(ОПИСАНИЕ ЗАДАНИЯ):
Повторите дословно часть фрагмента о страданиях художника, начиная со слов «До известной степени» и заканчивая словами «функционировать как надо.» включительно.

(ИЗБРАННЫЙ ФРАГМЕНТ):
========

И никогда не поверю всерьез тому, кто утверждает, что у него фантастически много друзей. А сколько друзей настоящих? До тех пор пока человек на вершине славы, распространяет свой блеск на окружающих и не жалуется на трудности, что ж, очень весело ходить в друзьях такого человека. Но в тот день, когда нужно будет поплакаться в жилетку, к кому обратиться тогда?

Я живу как бы раздвоенным. Одна моя половина добра, способна на благодарность, а другая — ну просто какое-то чудовище. То вдруг я полон любви ко всему человечеству, прикидываю, что бы хорошее мне сделать, и сознаю, что своим пением выполняю определенную миссию в мире. Но на другой день я уже это самое человечество просто ненавижу и смотрю вокруг со злостью и подозрением.

Перемены настроения могут быть связаны с тем, что трудно идет работа. Когда все протекает нормально, я не подвергаюсь стрессу, настроение у меня ровное. В такие периоды я могу переносить несчастья как одну из красок в палитре жизни. Я вообще считаю, что художнику необходимо испытывать душевные страдания, проходить через тревогу и страх. Худшее, что может случиться,— застрять в вязком тесте самодовольства и не развиваться как человеку и художнику. Это очень хорошо получается у тех, кто самих себя считает совершенством в чужих и собственных глазах. Конечно, ничего плохого о вере в собственные силы я сказать не хочу, но из-за недостатка самокритики все идет насмарку.

До известной степени и экономические трудности кажутся мне необходимыми, когда речь идет о художнике. Почему Рембрандт написал лучшие свои картины, когда был так беден, когда ему приходилось изо всех сил работать ради пропитания, ради возможности выжить? Вряд ли можно утверждать, что художник добивается своих высших достижений в годы, благополучные в материальном отношении. Но в отношении певца это не так. Голодный певец на самом деле не может заставить мышцы живота функционировать как надо.

Я считаю, что художника-певца облагораживают страдания другого рода. Петь, когда на тебя наваливаются трудности, может быть, и не так легко, но после пережитого личного кризиса замечаешь, что стал более зрелым как человек. Когда жизненный опыт становится богаче, разнообразнее, то яснее видишь взаимосвязи в музыкальном произведении. И в том, что делаешь как художник, тоже появляется зрелость.

Многие считают, будто жизнь настолько коротка, что не оставляет нам возможности страдать в трудных ситуациях. Они хотят жить в постоянном опьянении славой. Я, бесспорно, к таким людям не принадлежу. Само собой разумеется, я согласен, что времени у нас не так уж много, и достойно сожаления, что время это столь наполнено страданиями. Но я ничем не противодействую этому. И прежде всего адской муке, которая связана со смутным страхом, что у тебя в работе что-то не выйдет.

========

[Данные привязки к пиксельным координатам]
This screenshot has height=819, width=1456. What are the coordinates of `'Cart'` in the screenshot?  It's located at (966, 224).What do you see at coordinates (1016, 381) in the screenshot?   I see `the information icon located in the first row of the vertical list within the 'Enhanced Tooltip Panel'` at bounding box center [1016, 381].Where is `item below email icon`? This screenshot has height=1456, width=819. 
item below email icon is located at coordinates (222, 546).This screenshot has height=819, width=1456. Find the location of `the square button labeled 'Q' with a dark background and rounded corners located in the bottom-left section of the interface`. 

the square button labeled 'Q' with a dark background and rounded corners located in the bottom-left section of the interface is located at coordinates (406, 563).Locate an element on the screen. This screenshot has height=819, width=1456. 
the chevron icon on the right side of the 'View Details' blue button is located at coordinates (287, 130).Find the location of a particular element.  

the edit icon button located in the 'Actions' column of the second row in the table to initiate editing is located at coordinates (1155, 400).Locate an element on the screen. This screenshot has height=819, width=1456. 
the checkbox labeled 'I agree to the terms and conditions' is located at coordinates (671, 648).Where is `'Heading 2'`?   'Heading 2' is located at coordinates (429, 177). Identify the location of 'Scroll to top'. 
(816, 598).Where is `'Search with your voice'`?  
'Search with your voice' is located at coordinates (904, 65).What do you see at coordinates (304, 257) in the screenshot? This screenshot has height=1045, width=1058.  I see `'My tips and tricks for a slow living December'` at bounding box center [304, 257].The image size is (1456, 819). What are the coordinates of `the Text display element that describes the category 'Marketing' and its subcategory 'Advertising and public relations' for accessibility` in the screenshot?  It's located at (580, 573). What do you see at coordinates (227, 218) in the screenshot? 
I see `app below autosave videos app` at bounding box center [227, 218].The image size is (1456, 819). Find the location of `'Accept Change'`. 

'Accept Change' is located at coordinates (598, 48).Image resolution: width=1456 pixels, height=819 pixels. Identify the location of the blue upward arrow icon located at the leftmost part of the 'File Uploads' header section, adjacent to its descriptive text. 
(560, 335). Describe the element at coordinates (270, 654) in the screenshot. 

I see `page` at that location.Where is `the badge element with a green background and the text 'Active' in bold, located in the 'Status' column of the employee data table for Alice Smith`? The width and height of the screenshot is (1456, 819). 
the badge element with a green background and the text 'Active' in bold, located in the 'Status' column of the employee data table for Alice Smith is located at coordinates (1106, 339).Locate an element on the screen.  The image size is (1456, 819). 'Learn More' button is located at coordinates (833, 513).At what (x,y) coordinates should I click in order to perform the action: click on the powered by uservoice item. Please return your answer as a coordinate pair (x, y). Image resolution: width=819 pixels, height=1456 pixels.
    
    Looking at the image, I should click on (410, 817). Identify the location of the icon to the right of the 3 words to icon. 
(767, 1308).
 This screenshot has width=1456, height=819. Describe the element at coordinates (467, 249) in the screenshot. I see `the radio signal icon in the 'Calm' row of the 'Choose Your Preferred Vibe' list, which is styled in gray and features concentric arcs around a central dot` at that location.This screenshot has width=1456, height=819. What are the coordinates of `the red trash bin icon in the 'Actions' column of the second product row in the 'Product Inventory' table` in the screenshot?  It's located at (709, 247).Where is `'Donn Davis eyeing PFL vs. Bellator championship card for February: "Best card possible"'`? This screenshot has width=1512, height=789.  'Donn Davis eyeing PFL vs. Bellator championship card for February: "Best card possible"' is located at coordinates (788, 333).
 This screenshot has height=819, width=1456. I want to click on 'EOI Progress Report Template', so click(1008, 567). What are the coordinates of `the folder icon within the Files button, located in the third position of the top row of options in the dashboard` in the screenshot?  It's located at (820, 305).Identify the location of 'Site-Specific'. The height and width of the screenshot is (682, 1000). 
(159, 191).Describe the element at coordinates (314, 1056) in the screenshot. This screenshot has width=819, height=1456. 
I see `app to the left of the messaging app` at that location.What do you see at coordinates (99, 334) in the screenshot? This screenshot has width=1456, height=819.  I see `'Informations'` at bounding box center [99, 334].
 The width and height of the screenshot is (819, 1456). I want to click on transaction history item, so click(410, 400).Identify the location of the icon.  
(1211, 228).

========

(ПИСЬМЕННОЕ РЕШЕНИЕ):
До известной степени и экономические трудности кажутся мне необходимыми, когда речь идет о художнике. Почему Рембрандт написал лучшие свои картины, когда был так беден, когда ему приходилось изо всех сил работать ради пропитания, ради возможности выжить? Вряд ли можно утверждать, что художник добивается своих высших достижений в годы, благополучные в материальном отношении. Но в отношении певца это не так. Голодный певец на самом деле не может заставить мышцы живота функционировать как надо.